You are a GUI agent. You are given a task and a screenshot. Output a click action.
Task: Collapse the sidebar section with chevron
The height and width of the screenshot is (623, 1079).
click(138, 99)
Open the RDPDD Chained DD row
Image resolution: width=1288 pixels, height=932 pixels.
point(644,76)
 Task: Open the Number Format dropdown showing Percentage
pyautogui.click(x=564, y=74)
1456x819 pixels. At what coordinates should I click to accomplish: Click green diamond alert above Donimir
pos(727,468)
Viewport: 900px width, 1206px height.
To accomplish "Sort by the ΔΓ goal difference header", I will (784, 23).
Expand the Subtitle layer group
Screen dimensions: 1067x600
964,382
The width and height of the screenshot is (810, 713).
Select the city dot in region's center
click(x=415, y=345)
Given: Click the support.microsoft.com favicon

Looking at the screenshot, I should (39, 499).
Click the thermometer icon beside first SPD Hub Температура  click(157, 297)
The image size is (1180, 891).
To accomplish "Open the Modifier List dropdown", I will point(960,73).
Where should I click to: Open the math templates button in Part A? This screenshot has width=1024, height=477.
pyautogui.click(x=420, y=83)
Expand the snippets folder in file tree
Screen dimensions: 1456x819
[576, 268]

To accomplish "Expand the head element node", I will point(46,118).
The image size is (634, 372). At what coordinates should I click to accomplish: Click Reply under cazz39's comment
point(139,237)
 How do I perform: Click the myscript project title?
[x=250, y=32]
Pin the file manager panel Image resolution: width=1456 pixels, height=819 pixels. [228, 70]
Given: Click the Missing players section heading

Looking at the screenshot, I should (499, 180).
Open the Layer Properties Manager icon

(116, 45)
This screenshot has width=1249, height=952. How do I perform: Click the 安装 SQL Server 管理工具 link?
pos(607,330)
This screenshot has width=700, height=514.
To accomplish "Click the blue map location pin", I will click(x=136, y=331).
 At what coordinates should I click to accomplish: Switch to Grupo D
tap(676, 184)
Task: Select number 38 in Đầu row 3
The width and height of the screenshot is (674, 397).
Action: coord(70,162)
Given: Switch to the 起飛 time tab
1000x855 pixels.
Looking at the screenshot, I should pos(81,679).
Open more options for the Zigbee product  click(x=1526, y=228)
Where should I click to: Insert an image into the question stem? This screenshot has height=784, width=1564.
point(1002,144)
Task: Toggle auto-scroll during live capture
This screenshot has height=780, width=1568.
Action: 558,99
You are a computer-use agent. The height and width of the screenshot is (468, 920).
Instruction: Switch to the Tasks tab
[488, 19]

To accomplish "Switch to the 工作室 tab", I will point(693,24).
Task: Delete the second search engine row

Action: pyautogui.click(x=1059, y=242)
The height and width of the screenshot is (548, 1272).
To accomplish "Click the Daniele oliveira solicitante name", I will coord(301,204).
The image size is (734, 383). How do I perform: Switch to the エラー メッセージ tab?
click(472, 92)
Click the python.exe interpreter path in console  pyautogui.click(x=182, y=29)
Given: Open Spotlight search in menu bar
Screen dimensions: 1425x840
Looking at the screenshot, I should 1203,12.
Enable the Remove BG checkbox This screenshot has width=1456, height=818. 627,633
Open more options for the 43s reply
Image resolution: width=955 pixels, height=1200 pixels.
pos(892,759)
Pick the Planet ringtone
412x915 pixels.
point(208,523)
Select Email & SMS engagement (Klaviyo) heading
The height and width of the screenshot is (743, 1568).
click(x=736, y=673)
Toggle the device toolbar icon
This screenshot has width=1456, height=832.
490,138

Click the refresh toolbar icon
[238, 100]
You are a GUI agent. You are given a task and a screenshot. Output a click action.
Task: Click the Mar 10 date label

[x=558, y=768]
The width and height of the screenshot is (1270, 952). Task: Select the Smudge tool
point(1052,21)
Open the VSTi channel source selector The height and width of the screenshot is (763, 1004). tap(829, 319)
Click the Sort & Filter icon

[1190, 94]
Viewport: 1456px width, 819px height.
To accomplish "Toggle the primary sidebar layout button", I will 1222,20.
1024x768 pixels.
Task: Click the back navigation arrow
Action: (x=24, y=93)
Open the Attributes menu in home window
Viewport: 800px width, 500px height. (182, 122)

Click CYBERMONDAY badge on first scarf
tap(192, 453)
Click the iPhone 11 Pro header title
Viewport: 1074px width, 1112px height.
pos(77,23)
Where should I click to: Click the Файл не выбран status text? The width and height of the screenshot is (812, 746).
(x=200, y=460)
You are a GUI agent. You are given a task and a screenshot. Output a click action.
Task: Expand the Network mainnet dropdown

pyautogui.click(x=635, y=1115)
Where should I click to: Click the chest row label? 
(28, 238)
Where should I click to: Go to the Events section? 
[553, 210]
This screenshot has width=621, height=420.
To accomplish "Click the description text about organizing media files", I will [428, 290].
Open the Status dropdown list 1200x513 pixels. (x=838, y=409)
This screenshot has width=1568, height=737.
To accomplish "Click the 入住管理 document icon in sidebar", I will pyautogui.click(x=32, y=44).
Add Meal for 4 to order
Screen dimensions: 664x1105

#### [TASK DIRECTIONS]
Give the lines from the one with "Open the RDPDD Chained DD row" to the one with "click(x=415, y=345)" as a numbered list, leaving out blank lines.

#### [FINISHED TASK]
1. Open the RDPDD Chained DD row
2. Image resolution: width=1288 pixels, height=932 pixels.
3. point(644,76)
4.  Task: Open the Number Format dropdown showing Percentage
5. pyautogui.click(x=564, y=74)
6. 1456x819 pixels. At what coordinates should I click to accomplish: Click green diamond alert above Donimir
7. pos(727,468)
8. Viewport: 900px width, 1206px height.
9. To accomplish "Sort by the ΔΓ goal difference header", I will (784, 23).
10. Expand the Subtitle layer group
11. Screen dimensions: 1067x600
12. 964,382
13. The width and height of the screenshot is (810, 713).
14. Select the city dot in region's center
15. click(x=415, y=345)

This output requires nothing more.